- What needs to be done -
Word for word, return the entries listed below.

- Collected data -
· · ·

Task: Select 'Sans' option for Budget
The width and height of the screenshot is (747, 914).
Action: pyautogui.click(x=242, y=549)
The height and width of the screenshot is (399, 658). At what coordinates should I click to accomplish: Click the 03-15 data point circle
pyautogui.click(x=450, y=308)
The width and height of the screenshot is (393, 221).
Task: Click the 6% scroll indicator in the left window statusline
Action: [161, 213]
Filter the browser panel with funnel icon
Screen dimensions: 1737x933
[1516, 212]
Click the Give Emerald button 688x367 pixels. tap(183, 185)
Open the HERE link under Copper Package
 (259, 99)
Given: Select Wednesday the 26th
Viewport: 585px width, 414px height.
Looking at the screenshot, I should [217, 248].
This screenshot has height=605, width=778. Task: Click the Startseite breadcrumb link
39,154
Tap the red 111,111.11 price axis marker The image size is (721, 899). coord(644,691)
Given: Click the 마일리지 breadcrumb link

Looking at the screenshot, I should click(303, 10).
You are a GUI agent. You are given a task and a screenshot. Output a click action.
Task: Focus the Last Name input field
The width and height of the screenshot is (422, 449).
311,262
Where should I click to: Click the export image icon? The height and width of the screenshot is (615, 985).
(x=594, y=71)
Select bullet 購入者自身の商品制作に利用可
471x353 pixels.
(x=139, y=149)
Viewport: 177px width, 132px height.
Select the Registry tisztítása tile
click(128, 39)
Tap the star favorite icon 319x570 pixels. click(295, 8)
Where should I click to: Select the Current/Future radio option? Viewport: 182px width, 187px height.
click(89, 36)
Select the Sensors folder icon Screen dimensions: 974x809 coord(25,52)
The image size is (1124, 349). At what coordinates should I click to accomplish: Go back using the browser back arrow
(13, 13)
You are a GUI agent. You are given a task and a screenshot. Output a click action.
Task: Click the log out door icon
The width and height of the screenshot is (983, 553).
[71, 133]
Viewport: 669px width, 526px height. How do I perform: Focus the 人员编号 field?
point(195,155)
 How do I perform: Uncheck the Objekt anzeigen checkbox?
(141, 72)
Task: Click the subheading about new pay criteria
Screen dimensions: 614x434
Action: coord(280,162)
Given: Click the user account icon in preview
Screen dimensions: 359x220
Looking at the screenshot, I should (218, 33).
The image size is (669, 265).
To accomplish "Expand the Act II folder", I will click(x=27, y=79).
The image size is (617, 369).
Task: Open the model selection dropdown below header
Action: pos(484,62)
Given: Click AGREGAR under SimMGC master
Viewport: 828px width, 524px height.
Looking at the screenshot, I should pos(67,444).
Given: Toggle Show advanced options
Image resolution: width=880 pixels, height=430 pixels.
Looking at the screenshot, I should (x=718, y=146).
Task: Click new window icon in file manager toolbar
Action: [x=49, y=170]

· · ·

- Problem solution -
Task: Select 'Sans' option for Budget
The width and height of the screenshot is (747, 914).
Action: pyautogui.click(x=242, y=549)
The height and width of the screenshot is (399, 658). At what coordinates should I click to accomplish: Click the 03-15 data point circle
pyautogui.click(x=450, y=308)
The width and height of the screenshot is (393, 221).
Task: Click the 6% scroll indicator in the left window statusline
Action: [161, 213]
Filter the browser panel with funnel icon
Screen dimensions: 1737x933
[1516, 212]
Click the Give Emerald button 688x367 pixels. tap(183, 185)
Open the HERE link under Copper Package
 (259, 99)
Given: Select Wednesday the 26th
Viewport: 585px width, 414px height.
Looking at the screenshot, I should [217, 248].
This screenshot has height=605, width=778. Task: Click the Startseite breadcrumb link
39,154
Tap the red 111,111.11 price axis marker The image size is (721, 899). coord(644,691)
Given: Click the 마일리지 breadcrumb link

Looking at the screenshot, I should click(303, 10).
You are a GUI agent. You are given a task and a screenshot. Output a click action.
Task: Focus the Last Name input field
The width and height of the screenshot is (422, 449).
311,262
Where should I click to: Click the export image icon? The height and width of the screenshot is (615, 985).
(x=594, y=71)
Select bullet 購入者自身の商品制作に利用可
471x353 pixels.
(x=139, y=149)
Viewport: 177px width, 132px height.
Select the Registry tisztítása tile
click(128, 39)
Tap the star favorite icon 319x570 pixels. click(295, 8)
Where should I click to: Select the Current/Future radio option? Viewport: 182px width, 187px height.
click(89, 36)
Select the Sensors folder icon Screen dimensions: 974x809 coord(25,52)
The image size is (1124, 349). At what coordinates should I click to accomplish: Go back using the browser back arrow
(13, 13)
You are a GUI agent. You are given a task and a screenshot. Output a click action.
Task: Click the log out door icon
The width and height of the screenshot is (983, 553).
[71, 133]
Viewport: 669px width, 526px height. How do I perform: Focus the 人员编号 field?
point(195,155)
 How do I perform: Uncheck the Objekt anzeigen checkbox?
(141, 72)
Task: Click the subheading about new pay criteria
Screen dimensions: 614x434
Action: coord(280,162)
Given: Click the user account icon in preview
Screen dimensions: 359x220
Looking at the screenshot, I should (218, 33).
The image size is (669, 265).
To accomplish "Expand the Act II folder", I will click(x=27, y=79).
The image size is (617, 369).
Task: Open the model selection dropdown below header
Action: pos(484,62)
Given: Click AGREGAR under SimMGC master
Viewport: 828px width, 524px height.
Looking at the screenshot, I should pos(67,444).
Given: Toggle Show advanced options
Image resolution: width=880 pixels, height=430 pixels.
Looking at the screenshot, I should (x=718, y=146).
Task: Click new window icon in file manager toolbar
Action: [x=49, y=170]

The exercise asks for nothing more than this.